Despite all these factors, it seems that many people want to quit their job. And 41% of all workers plan to quit their job, according to a recent global survey conducted by Microsoft. In the United States, a record number of workers left their jobs in April 2021, and similar waves are expected in countries such as the United Kingdom, Ireland, Australia, and New Zealand, to the point that this is called a "great wave of resignations.

There are many reasons for this trend, from people reassessing what they want from their careers during the pandemic, to pressures to create a balance between home and work, or even resentment towards employers.

Whatever the motivation, many people who choose to leave their current jobs will have great psychological difficulty quitting smoking, which often leads to many negative repercussions, both from those around us and from ourselves, even if we have a good reason to leave work.

But the upheaval of the pandemic – and the large number of people who have quit their jobs – can help us shed the stigma of quitting and redefine it as a more positive option.

psychologically uncomfortable

These judgments can put a lot of pressure on the person quitting. Quitting without a concrete plan makes the person more likely to feel distressed and anxiety. After submitting your resignation, you may experience many negative emotions, such as shame, guilt, fear, and failure.

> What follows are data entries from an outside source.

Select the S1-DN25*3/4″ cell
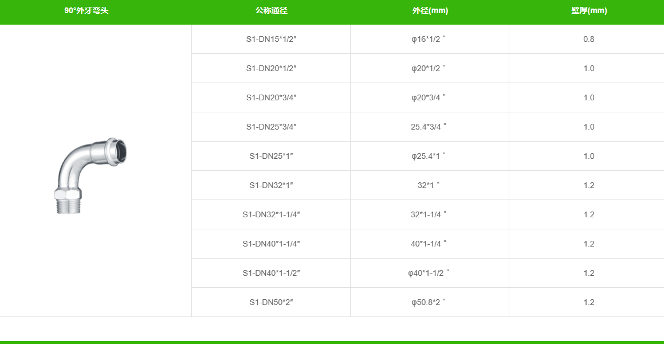 pos(271,127)
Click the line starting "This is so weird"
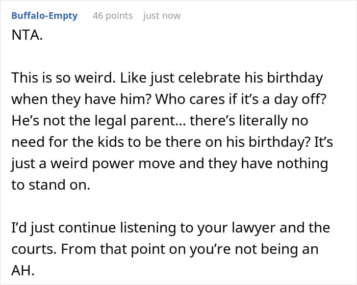This screenshot has width=357, height=285. click(x=167, y=79)
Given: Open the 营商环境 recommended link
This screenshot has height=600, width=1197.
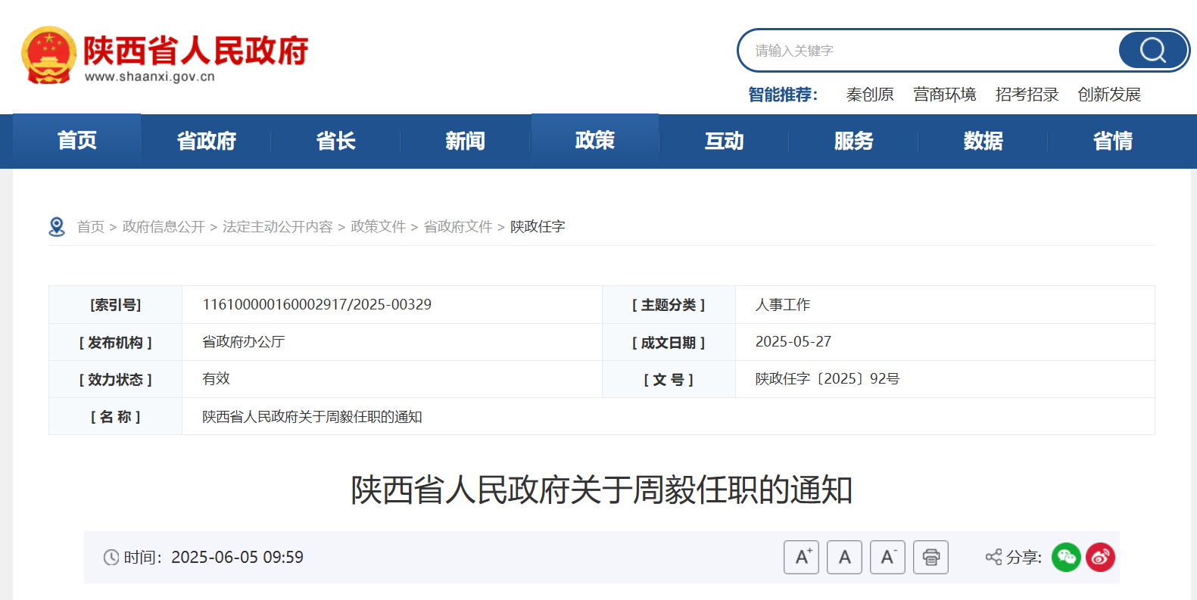Looking at the screenshot, I should [944, 95].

Additionally, says Doman, "If you quit your job and have nothing else to plan for, that would be psychologically uncomfortable for the average person. Mentally and neurologically, the brain doesn't like uncertainty or ambiguity.

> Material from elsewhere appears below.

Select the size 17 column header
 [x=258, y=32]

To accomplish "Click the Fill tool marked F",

Among the negative repercussions of quitting one's job is increased anxiety about whether quitting was the right decision or not, as well as fear of moving forward into an unknown future. Personal trainer Jackson struggled with the first point, especially since quitting his job meant selling his car and moving back to his parents, as well as giving up the only job he knew. As a result, he continued to suffer from "extreme anxiety" to the point that he could not sleep for a week.

Also, there are often complicated feelings if there are difficult circumstances behind the decision to quit the job. Kristen White, 40, who lives in North Carolina, US, went through a period of "sadness" after quitting her job as a fitness coach. "I remember asking my husband to give me a month or two to get over it because I was sad," she says. It was my project and my pride, then all of a sudden, everything disappeared.

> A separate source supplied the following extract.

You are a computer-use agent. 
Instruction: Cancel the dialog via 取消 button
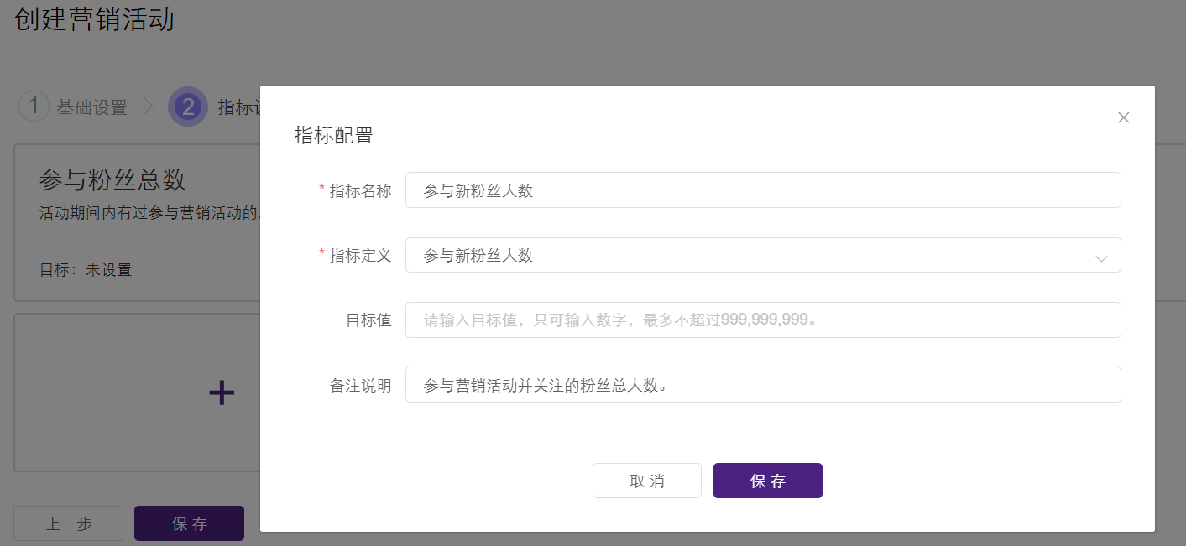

White left a successful career in 2015 to deal with her mental health following the birth of her first child. After a while, she started her own business, but when shut down in April 2020 due to the Corona Virus outbreak, White faced the double challenge of bringing her business online at the same time as she was in school. her young children at home. She remembers being "ashamed" when she told clients and even friends that her business was over.

Many can be influenced by the opinions of the people around them. “People will have a say whether you like it or not,” Doman says. "The prevailing view when someone quits is often that they didn't handle the pressure of the job.

White still remembers the scathing comments she heard from her wider social circle suggesting she should quit her career because she wasn't successful enough. "They chased me, she says. I immediately felt that they were judging me as soon as I became a mother and a housewife, rather than a worker in her company.